Now, a quarter-century of fitful but fruitful work to come up with a common, enforceable agreement that would ban the export of Great Lakes water in (among other things) pipelines and railroad cars is just one house of Congress away from final federal consent. The long regional nightmare of Great Lakes drained to green golf courses in Arizona is almost over. Business, government and environmental advocates are singing the praises of the Great Lakes-St. Lawrence River Basin Water Resources Compact.

But a few voices scattered across the region are charging that the compact, as written, will actually facilitate the commercial export of Great Lakes water.

One of the most vocal voices has been Rep. Bart Stupak, D-Mich. He fired off letters to the U.S. trade representative, the Department of State and the International Joint Commission (a U.S.-Canadian body that administers the Boundary Waters Treaty, which covers the Great Lakes), asking them to comment on the potential for sale of Great Lakes water.

"Ratifying the compact could allow Great Lakes water to no longer be held within the public trust and instead be defined as a product for commercial use," says Stupak, whose huge northern Michigan district contains more than 1,500 miles of shoreline on Lakes Superior, Huron and Michigan. "I want to thoroughly understand the lasting impact this compact could have on Great Lakes water for years to come. It took the governors more than three years to get this done, so it is not unreasonable for Congress to take the time necessary to make sure we are not opening the door for the commercialization (of) Great Lakes water."

**TO DO**
1) Rewrite the stretch of the Great Lakes compact article from "Now, a quarter-century" through "Water Resources Compact.", putting "aqueducts" in place of "pipelines".
2) According to the Great Lakes compact article, how many miles of shoreline does Rep. Bart Stupak's district contain?

**Interface element records**
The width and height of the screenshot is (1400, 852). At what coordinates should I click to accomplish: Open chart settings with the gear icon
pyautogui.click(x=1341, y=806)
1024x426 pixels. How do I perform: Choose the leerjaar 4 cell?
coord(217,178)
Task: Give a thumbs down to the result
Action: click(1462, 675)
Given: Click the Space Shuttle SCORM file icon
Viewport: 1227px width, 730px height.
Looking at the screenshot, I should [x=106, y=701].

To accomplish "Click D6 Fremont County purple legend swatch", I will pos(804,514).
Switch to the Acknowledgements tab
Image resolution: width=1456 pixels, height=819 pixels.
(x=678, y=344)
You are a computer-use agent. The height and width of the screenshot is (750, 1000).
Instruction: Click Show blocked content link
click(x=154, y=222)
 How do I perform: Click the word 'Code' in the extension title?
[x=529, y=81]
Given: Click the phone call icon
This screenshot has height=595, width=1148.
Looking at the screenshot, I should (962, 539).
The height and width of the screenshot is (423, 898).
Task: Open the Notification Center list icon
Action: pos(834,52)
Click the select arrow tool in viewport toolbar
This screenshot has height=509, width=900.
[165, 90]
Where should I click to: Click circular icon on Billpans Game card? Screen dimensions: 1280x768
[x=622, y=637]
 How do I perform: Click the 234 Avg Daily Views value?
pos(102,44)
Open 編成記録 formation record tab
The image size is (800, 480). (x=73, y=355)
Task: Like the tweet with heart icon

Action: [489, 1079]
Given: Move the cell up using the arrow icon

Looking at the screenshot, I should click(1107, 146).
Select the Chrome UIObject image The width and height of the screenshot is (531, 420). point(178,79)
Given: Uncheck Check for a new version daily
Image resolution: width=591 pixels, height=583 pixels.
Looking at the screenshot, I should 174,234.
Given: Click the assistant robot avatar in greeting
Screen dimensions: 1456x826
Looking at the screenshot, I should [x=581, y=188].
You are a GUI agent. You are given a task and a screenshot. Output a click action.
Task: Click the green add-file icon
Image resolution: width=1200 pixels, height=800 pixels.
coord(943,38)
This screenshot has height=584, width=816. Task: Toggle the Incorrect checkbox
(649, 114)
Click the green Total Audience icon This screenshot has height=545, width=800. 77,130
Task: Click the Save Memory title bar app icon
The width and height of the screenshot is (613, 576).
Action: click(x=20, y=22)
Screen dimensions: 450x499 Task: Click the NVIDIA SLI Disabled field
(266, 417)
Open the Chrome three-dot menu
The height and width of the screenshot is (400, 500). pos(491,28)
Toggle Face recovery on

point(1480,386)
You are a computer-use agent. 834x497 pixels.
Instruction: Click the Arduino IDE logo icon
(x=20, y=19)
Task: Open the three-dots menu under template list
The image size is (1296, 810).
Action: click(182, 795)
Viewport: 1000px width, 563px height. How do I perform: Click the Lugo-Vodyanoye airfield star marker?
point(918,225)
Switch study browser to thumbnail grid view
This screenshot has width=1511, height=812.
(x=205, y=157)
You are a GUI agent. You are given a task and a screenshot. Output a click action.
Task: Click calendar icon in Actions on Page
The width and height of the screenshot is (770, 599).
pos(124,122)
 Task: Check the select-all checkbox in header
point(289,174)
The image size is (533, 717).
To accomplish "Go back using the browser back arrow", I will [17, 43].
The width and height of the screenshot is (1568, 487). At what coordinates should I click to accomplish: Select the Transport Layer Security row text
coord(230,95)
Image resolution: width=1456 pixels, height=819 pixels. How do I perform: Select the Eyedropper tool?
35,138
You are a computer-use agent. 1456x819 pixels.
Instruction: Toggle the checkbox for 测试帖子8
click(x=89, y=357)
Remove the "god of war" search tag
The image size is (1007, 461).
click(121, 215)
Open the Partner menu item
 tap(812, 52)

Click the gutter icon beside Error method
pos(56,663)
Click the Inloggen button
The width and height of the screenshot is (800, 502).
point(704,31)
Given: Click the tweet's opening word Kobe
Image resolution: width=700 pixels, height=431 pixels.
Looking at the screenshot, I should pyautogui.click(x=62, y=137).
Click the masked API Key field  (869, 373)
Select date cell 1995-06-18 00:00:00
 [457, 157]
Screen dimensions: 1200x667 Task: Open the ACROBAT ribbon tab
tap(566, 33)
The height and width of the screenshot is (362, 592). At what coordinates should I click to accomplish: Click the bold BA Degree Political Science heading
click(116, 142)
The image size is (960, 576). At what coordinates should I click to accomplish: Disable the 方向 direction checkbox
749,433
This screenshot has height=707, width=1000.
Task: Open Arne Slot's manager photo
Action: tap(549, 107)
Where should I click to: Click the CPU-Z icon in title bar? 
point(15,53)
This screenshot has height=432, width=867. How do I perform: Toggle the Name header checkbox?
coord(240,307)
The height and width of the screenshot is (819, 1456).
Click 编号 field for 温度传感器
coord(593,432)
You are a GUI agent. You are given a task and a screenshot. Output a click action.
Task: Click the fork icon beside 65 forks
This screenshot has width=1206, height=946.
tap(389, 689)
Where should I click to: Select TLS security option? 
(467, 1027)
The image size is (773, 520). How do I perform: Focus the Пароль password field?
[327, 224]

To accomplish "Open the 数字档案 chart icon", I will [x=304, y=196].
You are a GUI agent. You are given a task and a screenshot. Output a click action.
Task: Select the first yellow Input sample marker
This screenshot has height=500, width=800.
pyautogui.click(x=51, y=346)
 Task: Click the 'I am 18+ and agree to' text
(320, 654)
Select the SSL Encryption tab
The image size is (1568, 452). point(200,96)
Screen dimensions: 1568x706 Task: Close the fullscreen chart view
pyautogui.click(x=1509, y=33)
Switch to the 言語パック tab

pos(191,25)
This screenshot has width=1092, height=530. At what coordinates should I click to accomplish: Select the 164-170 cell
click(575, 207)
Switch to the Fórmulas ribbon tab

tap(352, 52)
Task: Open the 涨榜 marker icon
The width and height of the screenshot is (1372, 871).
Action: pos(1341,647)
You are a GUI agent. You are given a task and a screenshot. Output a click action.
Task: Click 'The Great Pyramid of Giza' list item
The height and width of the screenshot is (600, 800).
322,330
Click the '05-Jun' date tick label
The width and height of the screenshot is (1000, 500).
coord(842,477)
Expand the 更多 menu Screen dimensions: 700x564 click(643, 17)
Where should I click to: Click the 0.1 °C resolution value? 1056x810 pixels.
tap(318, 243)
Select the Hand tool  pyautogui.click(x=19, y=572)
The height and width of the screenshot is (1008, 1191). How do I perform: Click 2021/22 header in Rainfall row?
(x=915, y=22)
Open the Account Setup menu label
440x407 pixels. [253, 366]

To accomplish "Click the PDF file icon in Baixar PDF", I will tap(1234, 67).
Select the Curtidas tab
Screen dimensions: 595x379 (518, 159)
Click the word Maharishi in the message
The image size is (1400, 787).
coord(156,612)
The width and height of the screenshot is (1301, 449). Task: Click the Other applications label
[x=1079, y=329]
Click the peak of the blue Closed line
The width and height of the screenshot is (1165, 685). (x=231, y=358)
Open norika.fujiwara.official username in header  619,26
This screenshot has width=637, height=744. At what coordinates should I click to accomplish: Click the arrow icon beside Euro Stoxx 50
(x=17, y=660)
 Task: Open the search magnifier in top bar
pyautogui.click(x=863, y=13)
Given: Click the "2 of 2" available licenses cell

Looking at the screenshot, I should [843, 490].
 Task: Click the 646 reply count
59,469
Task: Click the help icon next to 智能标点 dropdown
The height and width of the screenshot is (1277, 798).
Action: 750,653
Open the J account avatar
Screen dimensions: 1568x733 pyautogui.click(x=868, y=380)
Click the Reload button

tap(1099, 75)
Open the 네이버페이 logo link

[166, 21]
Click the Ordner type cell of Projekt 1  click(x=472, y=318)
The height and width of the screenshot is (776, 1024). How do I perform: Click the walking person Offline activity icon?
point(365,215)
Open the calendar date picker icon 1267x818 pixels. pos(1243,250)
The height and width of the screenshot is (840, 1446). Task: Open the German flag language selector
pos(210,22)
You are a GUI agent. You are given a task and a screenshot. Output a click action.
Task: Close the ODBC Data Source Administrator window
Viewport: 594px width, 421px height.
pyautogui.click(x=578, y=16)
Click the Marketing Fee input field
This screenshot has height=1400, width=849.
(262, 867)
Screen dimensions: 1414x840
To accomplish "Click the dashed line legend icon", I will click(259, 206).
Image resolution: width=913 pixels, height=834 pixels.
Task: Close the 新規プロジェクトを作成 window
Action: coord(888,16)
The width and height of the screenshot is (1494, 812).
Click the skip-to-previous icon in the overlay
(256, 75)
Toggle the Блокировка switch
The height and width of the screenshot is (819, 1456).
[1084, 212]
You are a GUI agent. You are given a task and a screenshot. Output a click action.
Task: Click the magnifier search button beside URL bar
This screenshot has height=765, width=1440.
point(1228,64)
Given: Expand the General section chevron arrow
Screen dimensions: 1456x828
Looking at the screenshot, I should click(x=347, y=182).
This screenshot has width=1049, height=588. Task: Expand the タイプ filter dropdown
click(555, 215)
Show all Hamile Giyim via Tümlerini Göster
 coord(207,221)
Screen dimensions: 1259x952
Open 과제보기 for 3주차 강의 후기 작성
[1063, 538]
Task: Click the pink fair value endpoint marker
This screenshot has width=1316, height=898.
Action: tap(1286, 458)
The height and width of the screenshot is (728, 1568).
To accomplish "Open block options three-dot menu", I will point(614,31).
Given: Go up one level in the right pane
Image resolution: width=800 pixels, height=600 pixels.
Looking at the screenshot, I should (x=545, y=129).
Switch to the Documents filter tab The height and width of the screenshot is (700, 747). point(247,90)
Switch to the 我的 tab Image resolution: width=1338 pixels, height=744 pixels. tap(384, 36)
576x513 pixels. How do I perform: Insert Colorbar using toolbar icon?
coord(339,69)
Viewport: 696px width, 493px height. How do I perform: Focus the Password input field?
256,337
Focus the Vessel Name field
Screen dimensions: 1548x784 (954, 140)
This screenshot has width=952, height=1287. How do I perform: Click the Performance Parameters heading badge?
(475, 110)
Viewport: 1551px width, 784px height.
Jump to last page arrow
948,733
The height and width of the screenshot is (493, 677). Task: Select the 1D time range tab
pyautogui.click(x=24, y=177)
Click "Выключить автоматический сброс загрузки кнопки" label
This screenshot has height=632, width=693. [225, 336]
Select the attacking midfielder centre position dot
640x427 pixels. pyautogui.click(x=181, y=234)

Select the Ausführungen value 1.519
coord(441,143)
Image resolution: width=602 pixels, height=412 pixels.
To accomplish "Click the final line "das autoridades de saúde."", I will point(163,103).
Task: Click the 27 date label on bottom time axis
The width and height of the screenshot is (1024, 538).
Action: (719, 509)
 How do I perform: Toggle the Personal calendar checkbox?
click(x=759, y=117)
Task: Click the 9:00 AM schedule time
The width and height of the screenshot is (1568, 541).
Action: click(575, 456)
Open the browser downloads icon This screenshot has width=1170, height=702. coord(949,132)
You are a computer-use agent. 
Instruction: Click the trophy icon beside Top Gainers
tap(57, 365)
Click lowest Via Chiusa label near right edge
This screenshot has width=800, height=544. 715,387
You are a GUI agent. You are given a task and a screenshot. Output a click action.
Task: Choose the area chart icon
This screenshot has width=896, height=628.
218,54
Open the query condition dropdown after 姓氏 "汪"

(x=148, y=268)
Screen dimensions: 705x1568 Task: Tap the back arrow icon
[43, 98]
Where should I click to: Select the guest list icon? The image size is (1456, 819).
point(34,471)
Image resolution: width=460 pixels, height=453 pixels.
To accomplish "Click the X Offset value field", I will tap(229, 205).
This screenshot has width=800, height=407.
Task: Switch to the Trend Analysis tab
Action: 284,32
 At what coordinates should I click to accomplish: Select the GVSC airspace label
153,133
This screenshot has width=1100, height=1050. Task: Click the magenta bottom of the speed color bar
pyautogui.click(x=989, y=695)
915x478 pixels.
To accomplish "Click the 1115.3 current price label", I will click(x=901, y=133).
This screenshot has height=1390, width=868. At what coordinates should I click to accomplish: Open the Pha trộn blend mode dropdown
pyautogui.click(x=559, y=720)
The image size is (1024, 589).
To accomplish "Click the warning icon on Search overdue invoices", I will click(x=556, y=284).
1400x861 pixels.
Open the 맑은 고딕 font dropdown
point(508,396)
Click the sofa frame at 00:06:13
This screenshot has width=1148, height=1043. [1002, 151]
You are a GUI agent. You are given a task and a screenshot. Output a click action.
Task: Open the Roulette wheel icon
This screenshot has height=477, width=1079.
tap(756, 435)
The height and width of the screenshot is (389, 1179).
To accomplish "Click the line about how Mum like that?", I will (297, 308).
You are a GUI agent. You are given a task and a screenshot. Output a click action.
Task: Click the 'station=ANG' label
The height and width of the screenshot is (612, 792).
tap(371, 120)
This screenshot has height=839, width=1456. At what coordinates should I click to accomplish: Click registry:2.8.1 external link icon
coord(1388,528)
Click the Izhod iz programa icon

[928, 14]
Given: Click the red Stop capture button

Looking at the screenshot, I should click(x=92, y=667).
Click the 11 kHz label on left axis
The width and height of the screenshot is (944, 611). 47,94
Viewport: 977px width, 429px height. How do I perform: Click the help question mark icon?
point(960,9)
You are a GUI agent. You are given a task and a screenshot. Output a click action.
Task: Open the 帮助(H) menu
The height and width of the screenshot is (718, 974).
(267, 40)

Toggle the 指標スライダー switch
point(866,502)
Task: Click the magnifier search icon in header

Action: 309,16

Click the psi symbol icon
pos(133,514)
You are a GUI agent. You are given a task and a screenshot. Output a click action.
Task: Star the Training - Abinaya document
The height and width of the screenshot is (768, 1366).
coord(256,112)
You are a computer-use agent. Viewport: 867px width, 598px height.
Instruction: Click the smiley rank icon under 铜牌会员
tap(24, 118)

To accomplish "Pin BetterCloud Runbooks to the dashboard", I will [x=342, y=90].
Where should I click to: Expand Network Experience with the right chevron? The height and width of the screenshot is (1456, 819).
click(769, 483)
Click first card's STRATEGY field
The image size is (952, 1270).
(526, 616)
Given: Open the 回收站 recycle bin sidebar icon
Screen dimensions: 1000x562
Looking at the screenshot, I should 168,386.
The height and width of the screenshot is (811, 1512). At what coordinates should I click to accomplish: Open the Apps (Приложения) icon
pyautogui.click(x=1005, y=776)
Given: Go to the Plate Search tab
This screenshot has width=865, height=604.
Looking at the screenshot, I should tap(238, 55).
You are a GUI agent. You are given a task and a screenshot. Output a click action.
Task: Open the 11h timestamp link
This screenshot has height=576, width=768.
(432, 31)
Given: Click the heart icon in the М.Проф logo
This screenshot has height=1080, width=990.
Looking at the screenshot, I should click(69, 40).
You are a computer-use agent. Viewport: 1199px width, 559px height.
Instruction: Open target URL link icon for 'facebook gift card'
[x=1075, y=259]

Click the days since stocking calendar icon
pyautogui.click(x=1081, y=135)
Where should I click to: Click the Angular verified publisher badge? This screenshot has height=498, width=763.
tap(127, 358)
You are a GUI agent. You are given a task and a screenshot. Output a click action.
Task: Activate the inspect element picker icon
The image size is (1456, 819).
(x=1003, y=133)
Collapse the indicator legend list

**LIST OF SOLUTIONS**
1)
Now, a quarter-century of fitful but fruitful work to come up with a common, enforceable agreement that would ban the export of Great Lakes water in (among other things) aqueducts and railroad cars is just one house of Congress away from final federal consent. The long regional nightmare of Great Lakes drained to green golf courses in Arizona is almost over. Business, government and environmental advocates are singing the praises of the Great Lakes-St. Lawrence River Basin Water Resources Compact.

2) More than 1,500 miles, on Lakes Superior, Huron and Michigan.